(Pixel coordinate grounding data)
=== Begin Enclosure ===

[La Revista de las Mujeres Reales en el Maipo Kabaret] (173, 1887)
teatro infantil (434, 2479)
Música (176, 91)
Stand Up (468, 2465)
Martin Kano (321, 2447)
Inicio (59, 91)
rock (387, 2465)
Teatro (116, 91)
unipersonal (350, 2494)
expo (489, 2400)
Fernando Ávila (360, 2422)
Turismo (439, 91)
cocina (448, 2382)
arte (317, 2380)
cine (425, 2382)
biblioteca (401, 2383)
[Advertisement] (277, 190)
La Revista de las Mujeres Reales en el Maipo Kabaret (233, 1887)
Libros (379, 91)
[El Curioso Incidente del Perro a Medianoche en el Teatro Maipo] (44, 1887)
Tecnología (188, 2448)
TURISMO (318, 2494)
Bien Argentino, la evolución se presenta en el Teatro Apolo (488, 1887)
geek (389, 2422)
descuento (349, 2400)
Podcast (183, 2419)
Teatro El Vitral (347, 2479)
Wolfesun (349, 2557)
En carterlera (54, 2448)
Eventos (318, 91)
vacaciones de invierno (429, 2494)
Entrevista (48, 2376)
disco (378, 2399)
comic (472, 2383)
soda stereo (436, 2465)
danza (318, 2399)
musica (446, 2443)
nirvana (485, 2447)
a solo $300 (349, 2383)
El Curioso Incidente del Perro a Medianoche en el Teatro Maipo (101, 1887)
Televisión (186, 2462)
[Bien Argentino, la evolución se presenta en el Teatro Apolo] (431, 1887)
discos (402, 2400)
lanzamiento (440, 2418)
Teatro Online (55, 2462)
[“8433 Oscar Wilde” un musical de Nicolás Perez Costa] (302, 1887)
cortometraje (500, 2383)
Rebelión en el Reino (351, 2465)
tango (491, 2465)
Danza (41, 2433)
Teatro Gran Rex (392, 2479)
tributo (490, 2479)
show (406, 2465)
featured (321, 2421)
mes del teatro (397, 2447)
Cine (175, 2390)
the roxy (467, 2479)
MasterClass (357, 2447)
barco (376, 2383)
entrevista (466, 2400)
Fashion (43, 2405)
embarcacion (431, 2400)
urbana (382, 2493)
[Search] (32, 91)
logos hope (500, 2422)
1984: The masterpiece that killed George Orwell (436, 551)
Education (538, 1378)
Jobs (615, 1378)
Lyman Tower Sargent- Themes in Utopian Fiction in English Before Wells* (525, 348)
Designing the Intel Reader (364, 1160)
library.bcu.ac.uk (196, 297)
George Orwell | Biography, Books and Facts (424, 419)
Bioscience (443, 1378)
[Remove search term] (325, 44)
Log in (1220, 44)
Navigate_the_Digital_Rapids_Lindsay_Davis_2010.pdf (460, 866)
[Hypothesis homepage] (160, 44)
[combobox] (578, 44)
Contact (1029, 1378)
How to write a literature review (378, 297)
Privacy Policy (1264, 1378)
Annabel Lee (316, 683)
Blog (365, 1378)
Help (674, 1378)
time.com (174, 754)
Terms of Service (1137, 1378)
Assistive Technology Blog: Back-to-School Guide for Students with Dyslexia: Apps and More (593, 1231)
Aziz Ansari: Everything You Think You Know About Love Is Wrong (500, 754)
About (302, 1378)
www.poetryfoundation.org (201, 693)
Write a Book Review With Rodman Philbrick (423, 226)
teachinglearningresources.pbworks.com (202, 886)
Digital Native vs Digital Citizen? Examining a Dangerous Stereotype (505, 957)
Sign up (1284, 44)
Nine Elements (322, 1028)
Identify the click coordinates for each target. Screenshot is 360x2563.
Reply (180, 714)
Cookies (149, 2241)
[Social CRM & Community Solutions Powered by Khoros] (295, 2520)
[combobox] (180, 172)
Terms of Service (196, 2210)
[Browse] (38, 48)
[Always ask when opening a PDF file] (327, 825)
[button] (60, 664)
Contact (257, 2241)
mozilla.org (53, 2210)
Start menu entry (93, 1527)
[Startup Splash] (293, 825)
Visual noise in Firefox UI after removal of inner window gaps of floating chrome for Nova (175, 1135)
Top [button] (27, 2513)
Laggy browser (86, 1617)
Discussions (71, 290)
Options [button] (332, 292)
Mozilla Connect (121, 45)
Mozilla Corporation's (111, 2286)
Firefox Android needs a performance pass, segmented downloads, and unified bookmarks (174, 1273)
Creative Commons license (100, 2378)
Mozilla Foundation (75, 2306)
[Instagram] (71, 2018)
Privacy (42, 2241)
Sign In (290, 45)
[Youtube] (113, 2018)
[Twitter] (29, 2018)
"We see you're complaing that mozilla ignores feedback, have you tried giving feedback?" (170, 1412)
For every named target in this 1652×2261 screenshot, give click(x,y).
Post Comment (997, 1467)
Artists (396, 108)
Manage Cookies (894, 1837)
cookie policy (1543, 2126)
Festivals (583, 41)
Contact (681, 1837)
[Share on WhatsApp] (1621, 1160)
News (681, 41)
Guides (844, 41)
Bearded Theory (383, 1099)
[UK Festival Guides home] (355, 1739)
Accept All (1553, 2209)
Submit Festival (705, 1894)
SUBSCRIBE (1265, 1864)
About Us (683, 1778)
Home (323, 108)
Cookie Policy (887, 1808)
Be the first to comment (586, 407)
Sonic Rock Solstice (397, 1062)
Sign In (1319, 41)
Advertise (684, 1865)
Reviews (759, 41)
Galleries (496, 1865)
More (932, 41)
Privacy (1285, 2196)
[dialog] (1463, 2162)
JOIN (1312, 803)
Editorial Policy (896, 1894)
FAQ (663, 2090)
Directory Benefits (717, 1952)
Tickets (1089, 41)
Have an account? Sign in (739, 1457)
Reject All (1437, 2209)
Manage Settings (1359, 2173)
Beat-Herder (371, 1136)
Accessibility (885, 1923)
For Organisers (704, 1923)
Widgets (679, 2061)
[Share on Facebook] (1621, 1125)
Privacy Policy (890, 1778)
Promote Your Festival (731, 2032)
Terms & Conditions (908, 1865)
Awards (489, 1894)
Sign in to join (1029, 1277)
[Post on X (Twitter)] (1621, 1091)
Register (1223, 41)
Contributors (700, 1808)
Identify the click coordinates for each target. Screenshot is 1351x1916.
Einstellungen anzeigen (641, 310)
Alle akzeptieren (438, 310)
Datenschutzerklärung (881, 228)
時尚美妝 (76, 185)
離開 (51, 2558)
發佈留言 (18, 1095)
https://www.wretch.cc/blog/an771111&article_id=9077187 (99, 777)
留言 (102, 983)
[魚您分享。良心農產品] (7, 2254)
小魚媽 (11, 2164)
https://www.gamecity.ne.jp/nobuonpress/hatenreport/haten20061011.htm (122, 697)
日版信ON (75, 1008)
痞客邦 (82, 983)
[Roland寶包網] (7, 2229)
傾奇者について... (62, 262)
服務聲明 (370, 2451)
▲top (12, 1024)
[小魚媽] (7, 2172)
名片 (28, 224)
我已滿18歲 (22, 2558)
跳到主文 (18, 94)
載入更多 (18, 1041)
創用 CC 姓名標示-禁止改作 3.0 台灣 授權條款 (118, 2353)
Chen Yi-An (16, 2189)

=== End Enclosure ===

§ **What this task involves**:
Wherever a line of the entries holds the string "Mujeres", copy that line.

§ **Problem solution**:
[La Revista de las Mujeres Reales en el Maipo Kabaret] (173, 1887)
La Revista de las Mujeres Reales en el Maipo Kabaret (233, 1887)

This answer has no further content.